The Southwest Oncology Group conducted a randomized trial comparing lenalidomide (LEN) plus dexamethasone (DEX; n = 97) to placebo (PLC) plus DEX (n = 95) in newly diagnosed myeloma. Three 35-day induction cycles applied DEX 40 mg/day on days 1 to 4, 9 to 12, and 17 to 20 together with LEN 25 mg/day for 28 days or PLC. Monthly maintenance used DEX 40 mg/day on days 1 to 4 and 15 to 18 along with LEN 25 mg/day for 21 days or PLC. Crossover from PLC-DEX to LEN-DEX was encouraged on progression.
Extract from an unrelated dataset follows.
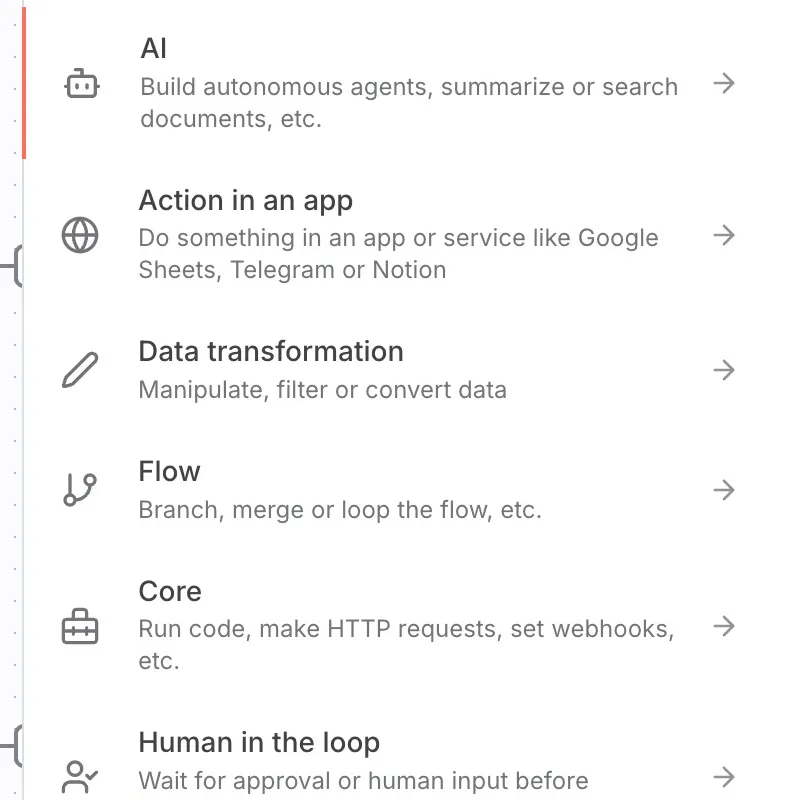Click the globe icon for app actions
This screenshot has height=800, width=792.
80,235
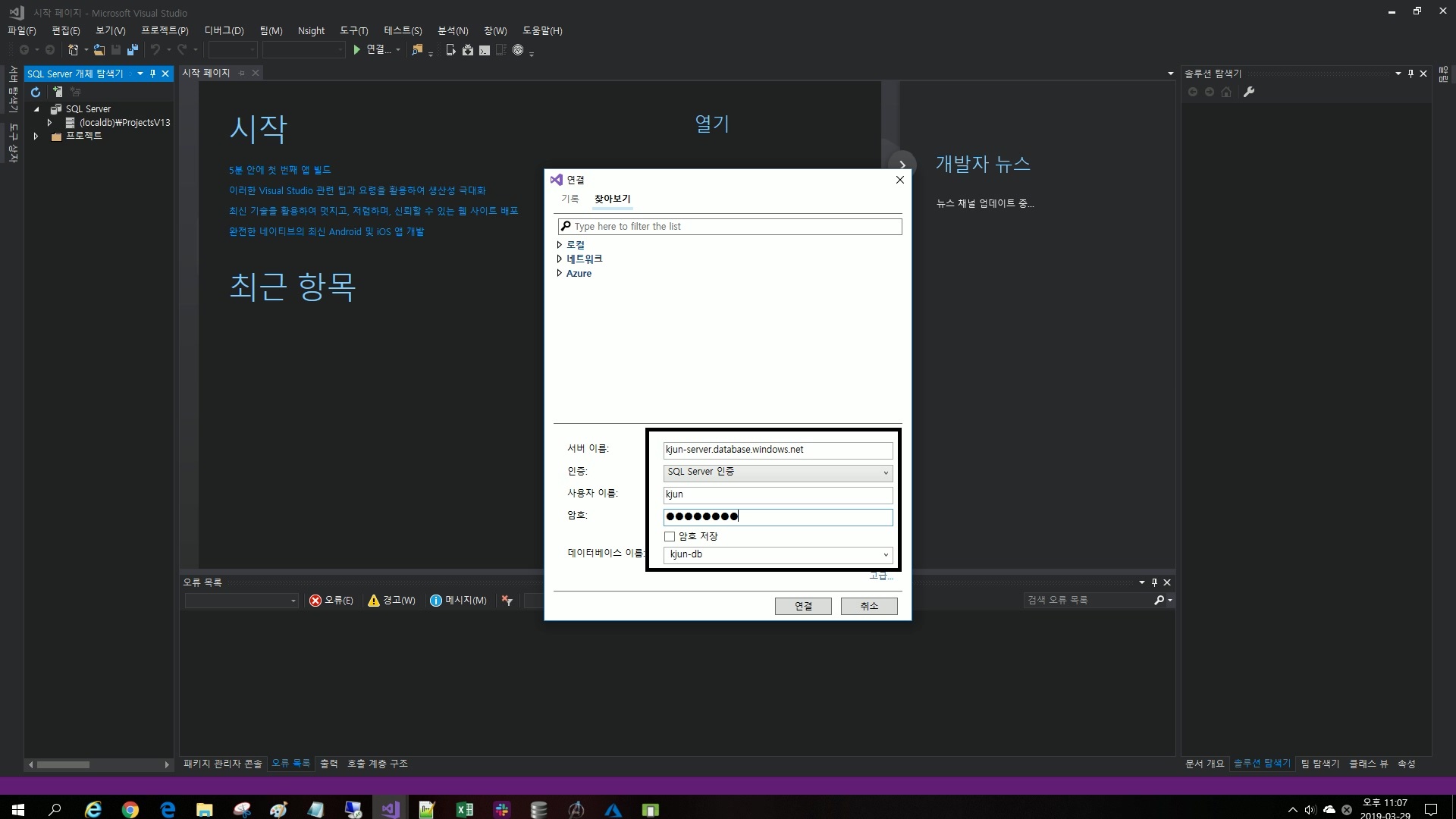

One-year progression-free survival, overall response rate, and very good partial response rate were superior with LEN-DEX (78% vs 52%, P = .002; 78% vs 48%, P < .001; 63% vs 16%, P < .001), whereas 1-year overall survival was similar (94% vs 88%; P = .25). Toxicities were more pronounced with LEN-DEX (neutropenia grade 3 or 4: 21% vs 5%, P < .001; thromboembolic events despite aspirin prophylaxis: 23.5% [initial LEN-DEX or crossover] vs 5%; P < .001). This trial was registered at www.clinicaltrials.gov as #NCT00064038.

Figure 1

Trial design and patient flow. PD/D indicates progressive disease or death; and AE/W, adverse event or withdrawal.

Figure 2

PFS and OS from the times of randomization and crossover with attention to the effects of cytogenetic abnormalities. (A) PFS: Estimated 1-year PFS rate was 78% with LEN + DEX and 52% with DEX (P = .0003). (B) OS: No difference is apparent between arms. (C) OS according to the presence or absence of CAs: patients without CAs had superior OS, regardless of treatment arm. No statistically significant OS differences between LEN-DEX and DEX could be demonstrated within the CA and no CA groups. Testing CA versus No CA within treatment groups: LEN-DEX, P = .09; DEX, P = .03. Testing LEN-DEX versus DEX within CA groups: CA, P = .42; No CA, P = .7. (D) PFS and OS after crossover from DEX to LEN-DEX.